Data provided —
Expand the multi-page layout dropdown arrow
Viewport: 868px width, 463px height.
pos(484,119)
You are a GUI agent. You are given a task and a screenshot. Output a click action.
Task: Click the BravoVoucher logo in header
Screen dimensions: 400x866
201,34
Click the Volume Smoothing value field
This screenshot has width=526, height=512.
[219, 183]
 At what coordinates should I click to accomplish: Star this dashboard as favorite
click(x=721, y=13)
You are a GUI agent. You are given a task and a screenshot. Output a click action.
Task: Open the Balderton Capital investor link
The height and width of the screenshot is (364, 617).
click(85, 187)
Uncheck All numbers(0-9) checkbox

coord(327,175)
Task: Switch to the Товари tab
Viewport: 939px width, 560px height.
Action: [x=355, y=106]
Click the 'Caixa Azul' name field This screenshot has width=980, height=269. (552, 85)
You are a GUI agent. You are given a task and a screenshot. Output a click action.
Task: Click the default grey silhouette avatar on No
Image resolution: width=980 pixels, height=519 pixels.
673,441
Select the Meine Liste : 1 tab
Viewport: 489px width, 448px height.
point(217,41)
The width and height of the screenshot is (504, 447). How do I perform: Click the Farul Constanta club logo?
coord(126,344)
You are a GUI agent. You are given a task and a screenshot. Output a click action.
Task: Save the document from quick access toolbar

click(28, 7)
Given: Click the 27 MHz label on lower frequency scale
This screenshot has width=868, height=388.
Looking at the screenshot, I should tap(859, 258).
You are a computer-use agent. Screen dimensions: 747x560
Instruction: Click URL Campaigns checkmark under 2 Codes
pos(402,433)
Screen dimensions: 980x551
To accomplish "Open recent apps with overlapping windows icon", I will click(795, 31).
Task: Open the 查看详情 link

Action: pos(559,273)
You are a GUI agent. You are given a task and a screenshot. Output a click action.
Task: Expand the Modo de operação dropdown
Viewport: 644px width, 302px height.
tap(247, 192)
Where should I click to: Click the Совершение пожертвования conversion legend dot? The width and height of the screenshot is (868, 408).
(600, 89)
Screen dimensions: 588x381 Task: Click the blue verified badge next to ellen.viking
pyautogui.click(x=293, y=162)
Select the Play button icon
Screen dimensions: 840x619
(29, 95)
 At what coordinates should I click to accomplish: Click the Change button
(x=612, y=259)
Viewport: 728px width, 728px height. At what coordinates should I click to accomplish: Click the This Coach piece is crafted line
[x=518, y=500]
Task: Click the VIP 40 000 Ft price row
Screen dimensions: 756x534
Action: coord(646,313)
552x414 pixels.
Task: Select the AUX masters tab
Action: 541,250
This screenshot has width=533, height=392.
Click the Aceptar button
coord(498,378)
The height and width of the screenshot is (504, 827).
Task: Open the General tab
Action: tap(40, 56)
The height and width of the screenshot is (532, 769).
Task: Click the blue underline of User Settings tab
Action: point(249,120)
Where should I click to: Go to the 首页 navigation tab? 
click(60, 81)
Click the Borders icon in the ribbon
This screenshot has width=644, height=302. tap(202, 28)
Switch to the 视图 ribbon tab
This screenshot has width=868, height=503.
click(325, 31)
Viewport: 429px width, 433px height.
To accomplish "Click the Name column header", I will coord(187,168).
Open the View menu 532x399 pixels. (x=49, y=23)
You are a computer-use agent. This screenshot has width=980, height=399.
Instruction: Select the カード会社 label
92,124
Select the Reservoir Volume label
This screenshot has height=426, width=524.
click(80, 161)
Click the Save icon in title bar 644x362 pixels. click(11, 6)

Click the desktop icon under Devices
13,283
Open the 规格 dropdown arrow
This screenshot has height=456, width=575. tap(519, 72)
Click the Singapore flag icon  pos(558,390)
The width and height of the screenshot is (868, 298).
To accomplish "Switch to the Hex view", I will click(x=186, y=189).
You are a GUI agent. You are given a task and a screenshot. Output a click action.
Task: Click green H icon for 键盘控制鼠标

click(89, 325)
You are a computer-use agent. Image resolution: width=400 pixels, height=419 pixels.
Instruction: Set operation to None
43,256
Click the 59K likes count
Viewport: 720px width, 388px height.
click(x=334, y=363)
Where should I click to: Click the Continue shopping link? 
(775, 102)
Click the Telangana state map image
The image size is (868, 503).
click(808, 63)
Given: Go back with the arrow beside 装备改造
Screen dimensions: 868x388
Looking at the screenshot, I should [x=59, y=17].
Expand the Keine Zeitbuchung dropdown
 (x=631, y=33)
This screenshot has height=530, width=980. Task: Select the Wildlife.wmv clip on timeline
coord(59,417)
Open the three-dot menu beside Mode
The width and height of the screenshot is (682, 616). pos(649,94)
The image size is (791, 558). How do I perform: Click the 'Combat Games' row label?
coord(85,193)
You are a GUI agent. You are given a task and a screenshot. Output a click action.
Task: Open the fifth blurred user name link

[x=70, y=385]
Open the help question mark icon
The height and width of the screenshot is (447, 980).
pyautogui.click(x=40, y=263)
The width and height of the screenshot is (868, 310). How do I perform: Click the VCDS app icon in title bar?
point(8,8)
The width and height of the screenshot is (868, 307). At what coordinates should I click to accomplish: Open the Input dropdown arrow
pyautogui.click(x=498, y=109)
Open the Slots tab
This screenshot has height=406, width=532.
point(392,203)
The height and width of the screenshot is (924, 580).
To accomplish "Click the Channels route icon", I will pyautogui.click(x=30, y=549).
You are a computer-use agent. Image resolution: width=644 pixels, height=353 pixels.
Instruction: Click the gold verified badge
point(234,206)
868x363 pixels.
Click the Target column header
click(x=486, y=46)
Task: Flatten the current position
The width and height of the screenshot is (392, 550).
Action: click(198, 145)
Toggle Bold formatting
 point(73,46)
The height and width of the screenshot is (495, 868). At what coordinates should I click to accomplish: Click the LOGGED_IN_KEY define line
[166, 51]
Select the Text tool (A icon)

Problem statement —
Lines holding the word "computer" in the entries above are the ones to pull out. Copy them all.

Task response —
You are a computer-use agent. Screen dimensions: 747x560
You are a computer-use agent. This screenshot has width=980, height=399.
You are a computer-use agent. Image resolution: width=400 pixels, height=419 pixels.
You are a computer-use agent. Image resolution: width=644 pixels, height=353 pixels.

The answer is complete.